Graham Stapleton, chief executive officer of Halfords, said: “Despite the challenging and volatile trading environment and slower-than-expected recovery in some of our markets, we have made a good start to the year, with substantial sales and profit growth, and increased market share across the business.
“At the same time, we supported our customers through the ongoing cost-of-living crisis by delivering great value – when they need it most.”
The company said it expects to deliver a pre-tax profit of between £48m and £53m for the current financial year as a result.
Halfords said pre-tax profits improved by 3.3 per cent to £19.3m for the six months to September 29.
It came as strong trading by its autocentres business pushed revenues 13.9 per cent higher to £873.5m for the half year compared with the same period a year earlier.
A 33.9 per cent jump in revenues in the autocentres business helped offset slower growth in its retail business, which saw a like-for-like decline in cycling sales.
Mr Stapleton added: “In the face of continuing economic uncertainty, we remain fully focused on optimising every element of the business and I’m particularly pleased with the very strong performance of autocentres, where we are delivering significantly improved returns.
“In light of this, we are accelerating capital investment in the garage services operating model and customer experience in 10 towns in the balance of this financial year.”

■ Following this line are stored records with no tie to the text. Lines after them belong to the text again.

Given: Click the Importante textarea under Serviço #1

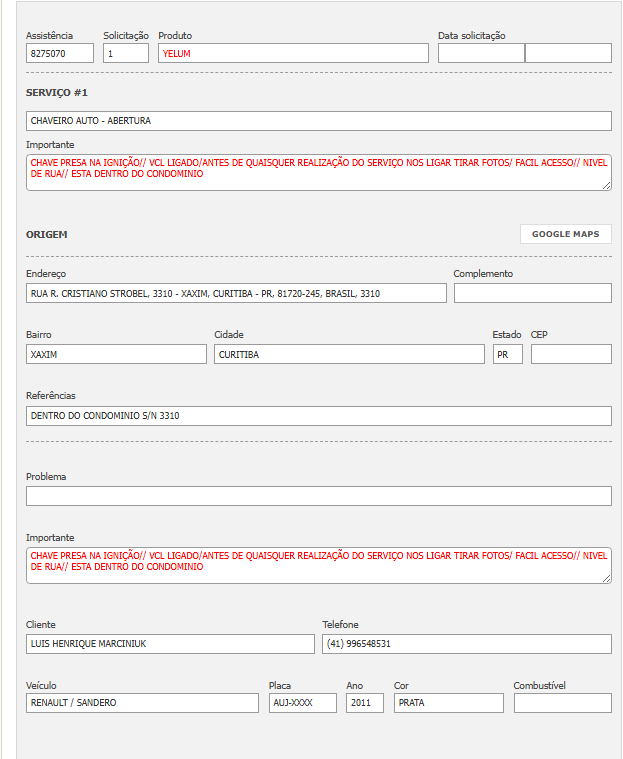Looking at the screenshot, I should [x=318, y=172].
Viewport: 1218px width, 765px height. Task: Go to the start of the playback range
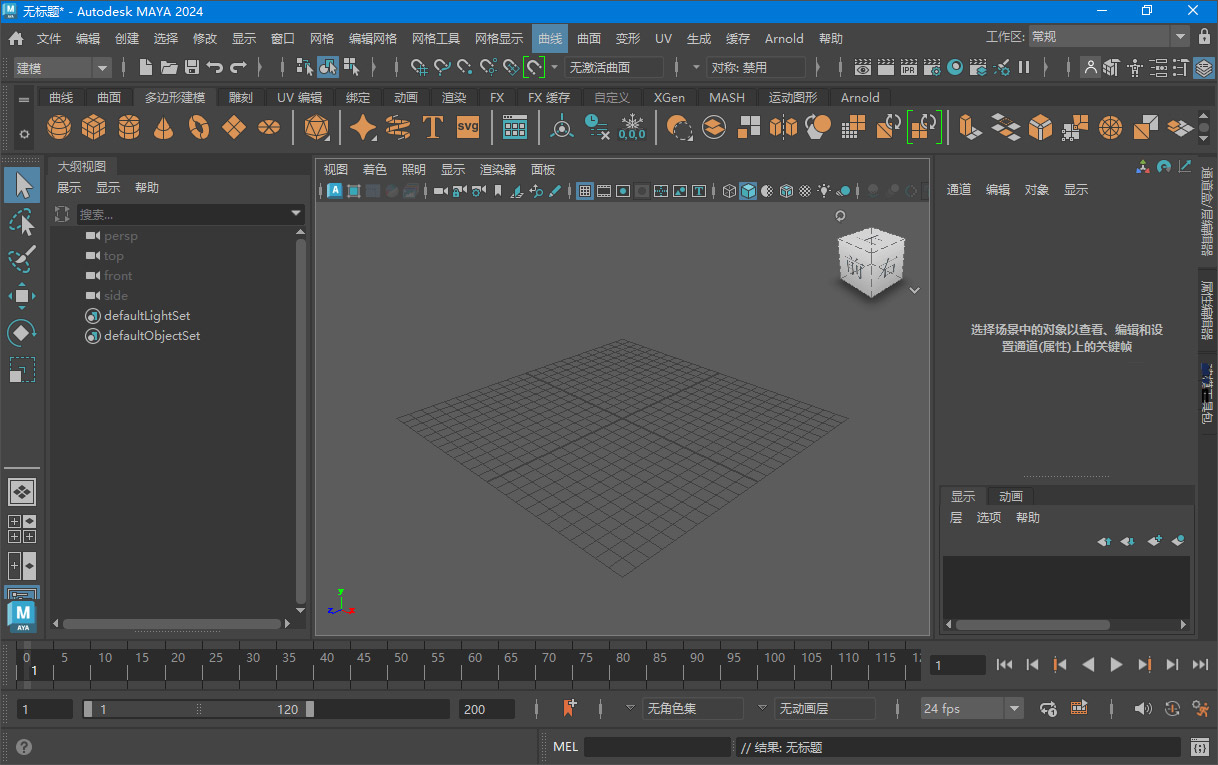point(1004,663)
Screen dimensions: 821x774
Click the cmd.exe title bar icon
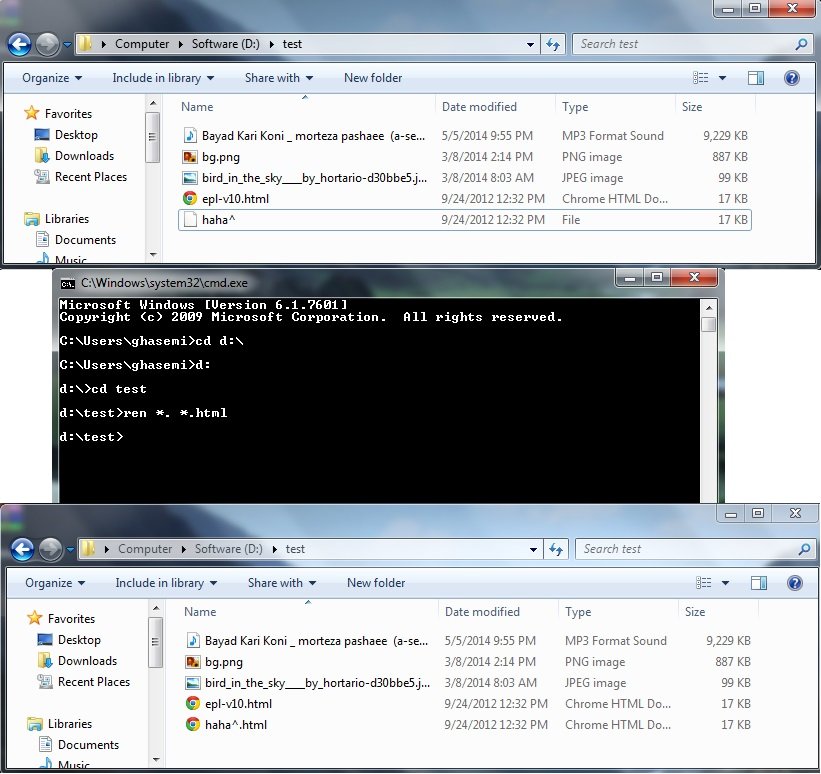click(67, 283)
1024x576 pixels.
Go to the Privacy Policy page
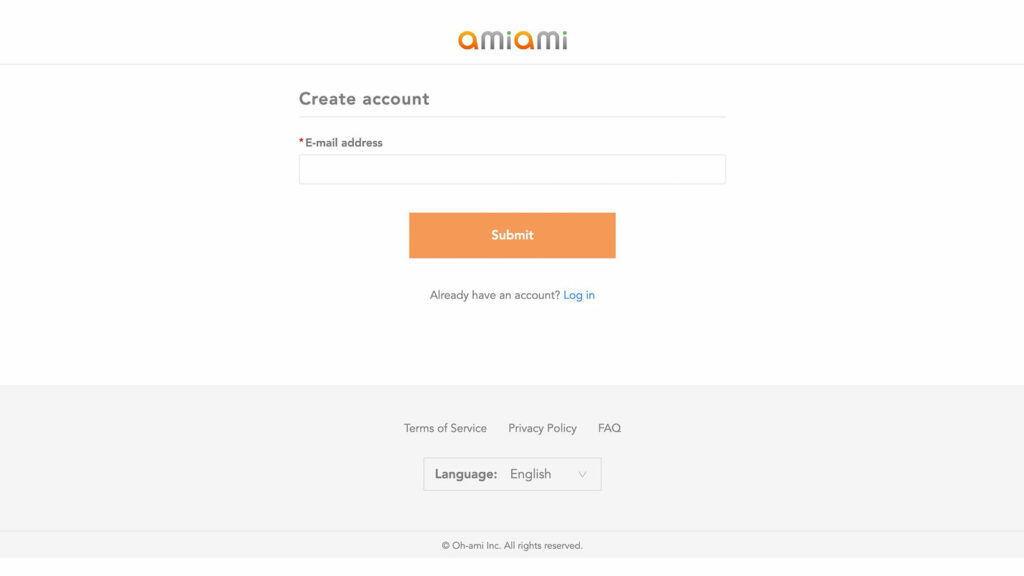(542, 428)
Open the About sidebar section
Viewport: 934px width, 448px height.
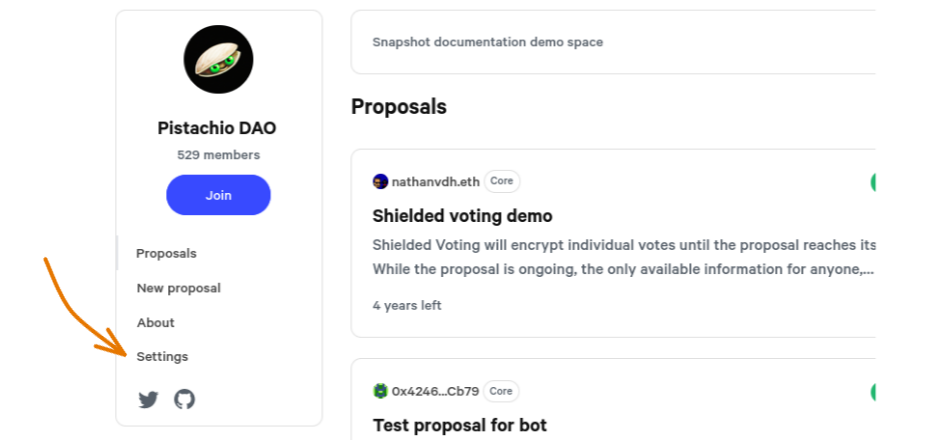(156, 323)
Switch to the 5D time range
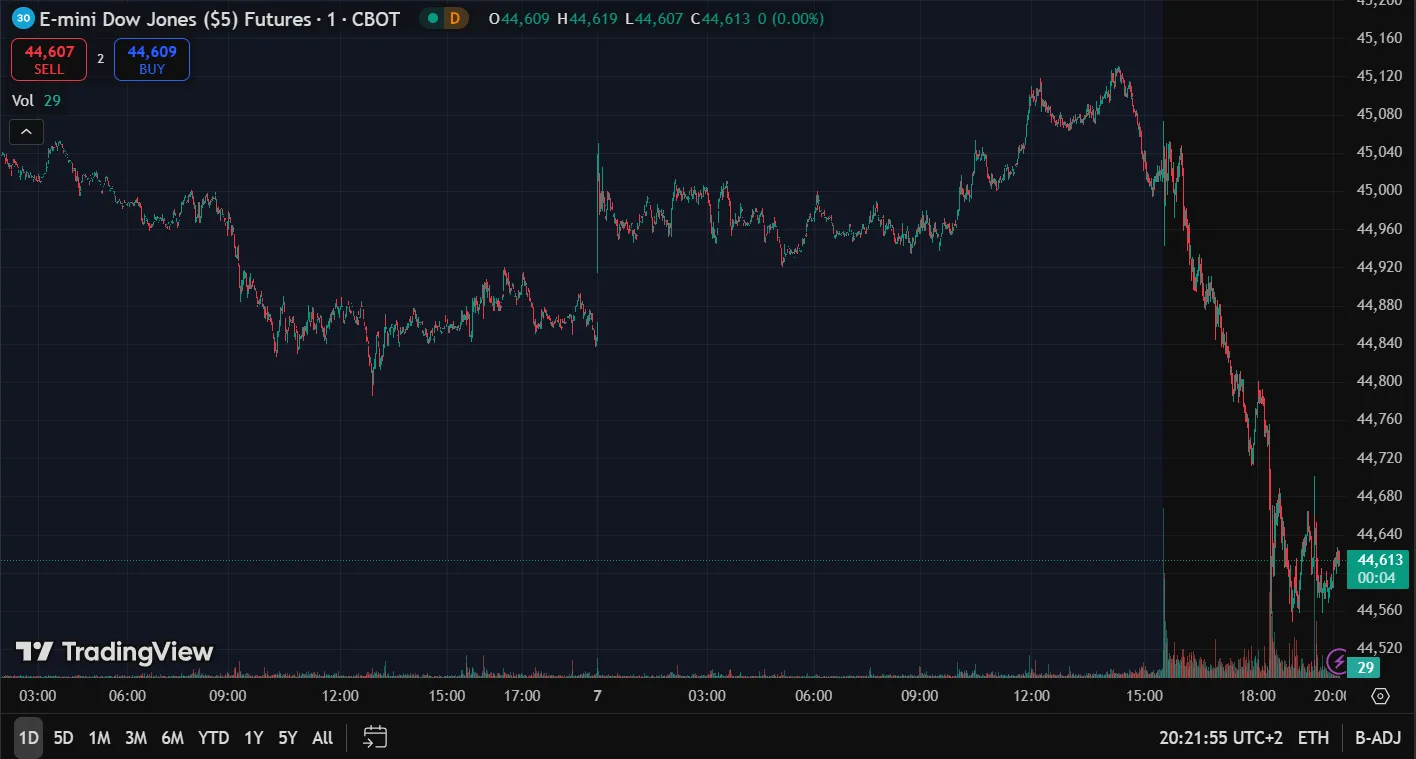Image resolution: width=1416 pixels, height=759 pixels. click(x=63, y=738)
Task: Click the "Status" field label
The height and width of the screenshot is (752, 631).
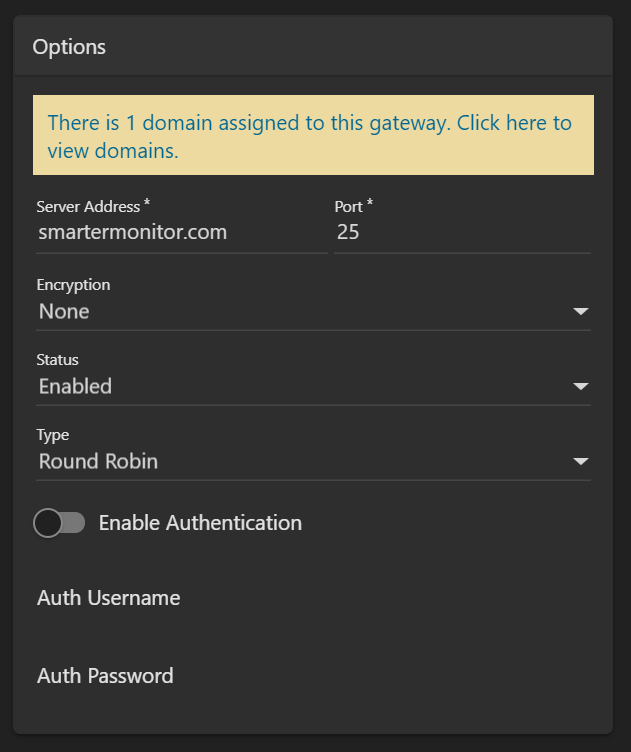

Charlie Huggins, manager of the Quality Shares Portfolio at Wealth Club, commented: "Halfords has seen a good start to the year with strong sales and profit growth, and increased market share across the piste. However, the trading environment remains challenging, and appears to have worsened in the last couple of months. This leaves the outlook for the second half more murky.
“The slower than expected growth in more discretionary higher-priced categories, like cycling suggests consumers are feeling the pinch. This is not a great surprise given the rapid increase in interest rates and on-going cost of living pressures. Halfords has responded by focusing on what it can control, including cutting prices and costs. This has been a smart move, leading to market share gains, without sacrificing operating margins. Overall, it's hard to grumble with Halford's performance given a very tricky consumer backdrop.”